Sunday, November 15, 2020

Judge Rules Acting DHS Secretary Lacked Authority To Suspend DACA Program

Chad Wolf, the acting secretary of homeland security, is pictured on Sept. 23. A federal judge said he was not authorized to issue a July memo limiting the restrictions of DACA recipients.

Greg Nash/Pool/Getty Images


 A federal judge in New York City says Chad Wolf was not legally serving as the acting secretary of homeland security when he issued a memo in July that stopped new applicants to the Deferred Action for Childhood Arrivals program.

Therefore, Judge Nicholas Garaufis of the U.S. District Court of the Eastern District of New York ruled Saturday, Wolf's memo is invalid.

It's the latest court ruling against the Trump administration's attempts to undo the Obama-era program that currently protects about 640,000 young immigrants who were brought to the U.S. illegally as children.

In June, the Supreme Court blocked the Trump administration's attempt in 2017 to cancel DACA, saying the administration's reasoning was "arbitrary and capricious." In July, a federal court in Maryland told the administration to start accepting new applicants.

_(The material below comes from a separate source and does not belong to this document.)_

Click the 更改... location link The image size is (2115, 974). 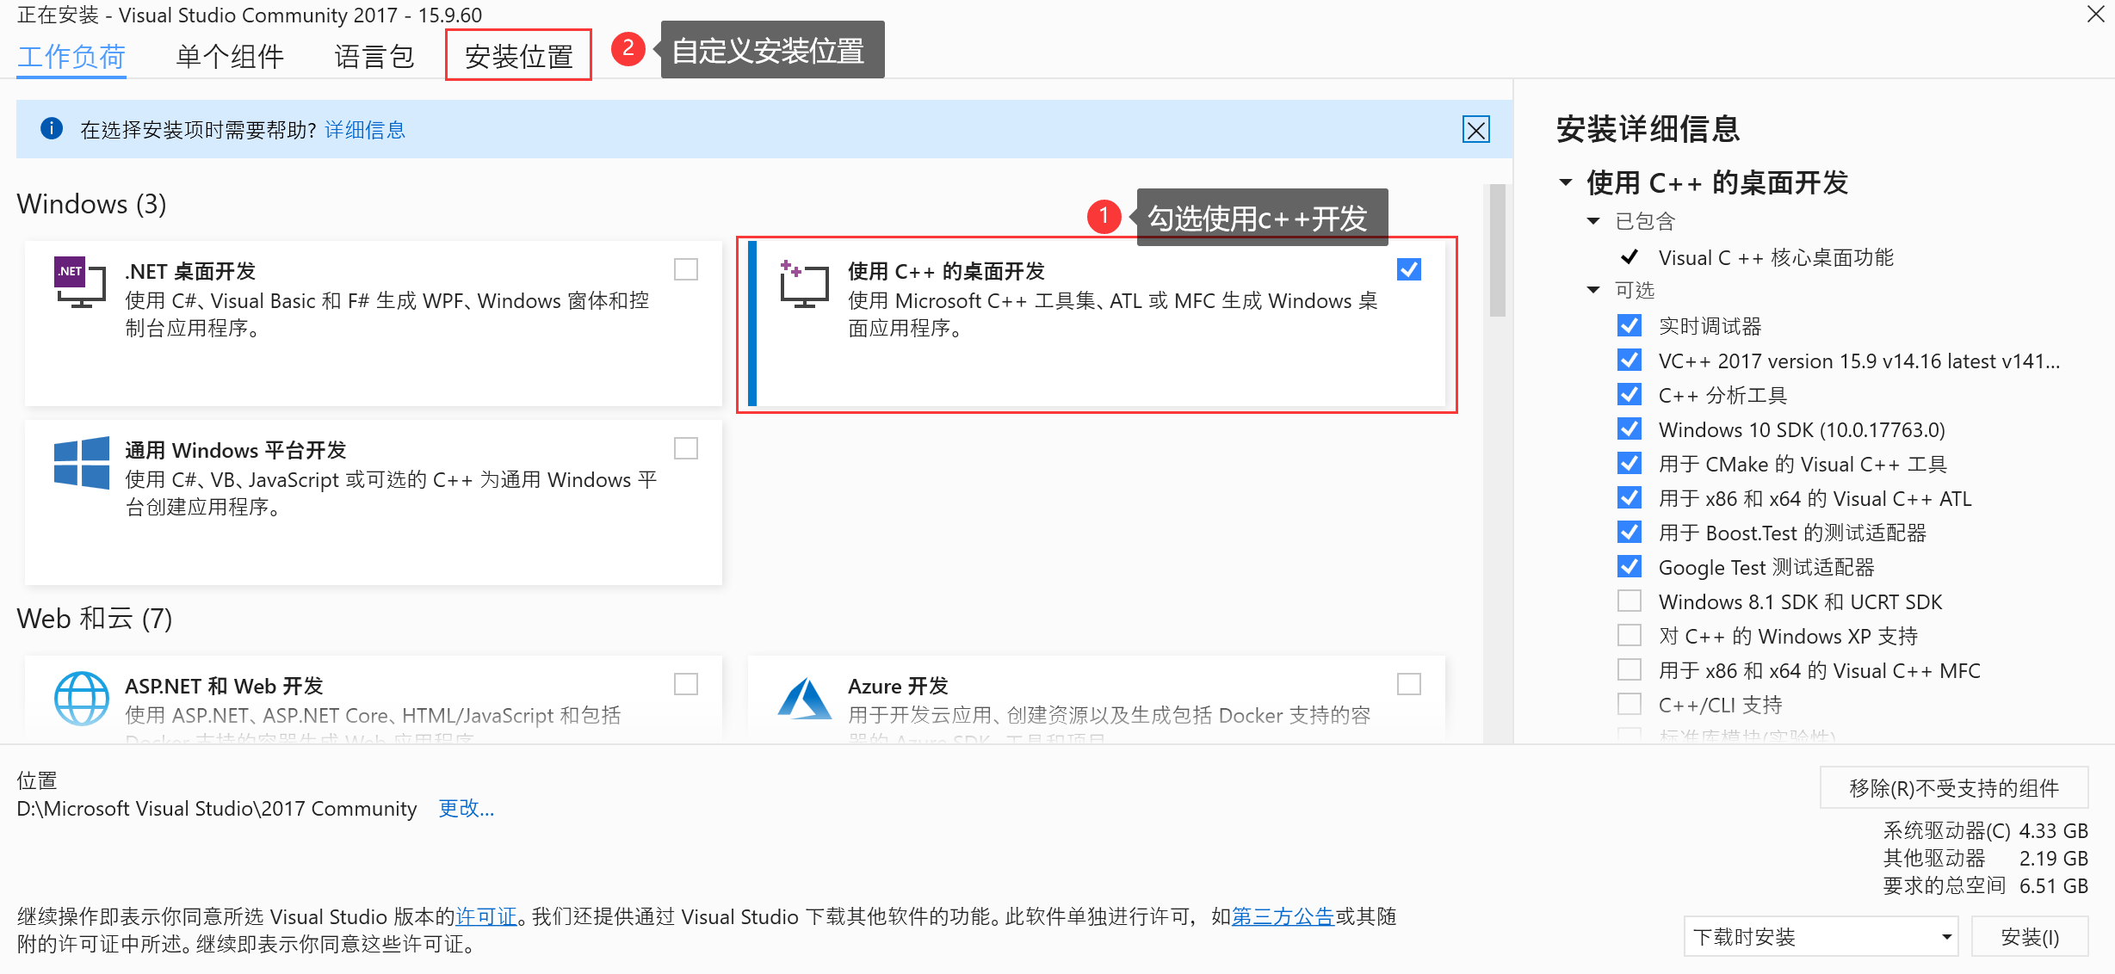pyautogui.click(x=466, y=808)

Instead, Wolf issued a memo on July 28 that, Judge Garaufis wrote, "effectively suspended DACA" pending a Department of Homeland Security review. Wolf's memo said the administration would reject new applicants. It also said the administration would renew protections for immigrants who already have them, but for just one year, instead of two years, which was the previous policy.